Analgesic efficacy of a lecithin-vehiculated diclofenac epolamine gel in shoulder periarthritis and lateral epicondylitis: a placebo-controlled, multicenter, randomized, double-blind clinical trial.

Diclofenac epolamine (2-hydroxyethyl-pyrrolidine) (DHEP) is a diclofenac salt endowed with enhanced cutaneous permeation. To optimize its absorption after topical application, a lecithin-enriched DHEP 1.3% gel has been developed (DHEP lecithin gel) and investigated in patients with shoulder periarthritis and lateral epicondylitis in a placebo-controlled, multicenter double-blind clinical trial.
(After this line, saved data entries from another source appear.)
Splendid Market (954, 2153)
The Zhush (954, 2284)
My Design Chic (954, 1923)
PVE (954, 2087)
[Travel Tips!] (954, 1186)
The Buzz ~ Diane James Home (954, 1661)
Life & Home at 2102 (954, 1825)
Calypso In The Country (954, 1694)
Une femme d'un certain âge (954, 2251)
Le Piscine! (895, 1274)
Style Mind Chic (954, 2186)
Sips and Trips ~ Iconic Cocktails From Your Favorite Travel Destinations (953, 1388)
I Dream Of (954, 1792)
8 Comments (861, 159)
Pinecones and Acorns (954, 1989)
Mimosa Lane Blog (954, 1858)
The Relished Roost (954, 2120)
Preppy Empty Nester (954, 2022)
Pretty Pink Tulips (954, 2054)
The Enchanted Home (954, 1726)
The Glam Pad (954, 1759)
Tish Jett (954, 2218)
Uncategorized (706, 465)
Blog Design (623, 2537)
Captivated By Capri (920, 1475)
One hundred fifty-eight patients were randomized to a 10-day treatment with DHEP lecithin gel or placebo (5 g t.i.d. applied on the painful area). The efficacy criteria were pain measured by visual analog scale (VAS) while performing a specific standardized movement, intake of rescue medication (paracetamol), and the disabilities of the arm, shoulder and hand (DASH) questionnaire. VAS scores indicated a consistently higher analgesic activity of DHEP lecithin gel. At day 3, pain was reduced by -20.1 +/- 20.2 and -9.9 +/- 12.7 mm in the DHEP lecithin gel- and placebo-treated patients, respectively (p < 0.001); at day 6 of treatment, DHEP lecithin gel induced a pain reduction of -33.2 +/- 26.1 mm, while the reduction achieved with placebo was only -21.2 +/- 18.8 mm (p < 0.001). The mean changes in DASH questionnaire indicated that DHEP lecithin gel was more effective than placebo in improving patient well-being and reducing difficulties in performing the activities most severely impaired by rheumatism, while no difference was observed between the two treatments in consumption of rescue medication. In conclusion, these results indicate that DHEP lecithin gel is a topically effective analgesic product in patients with shoulder periarthritis or lateral epicondylitis and provide further evidence on the use of topical nonsteroidal anti-inflammatory drugs as an optimal approach to the treatment of localized musculoskeletal disorders.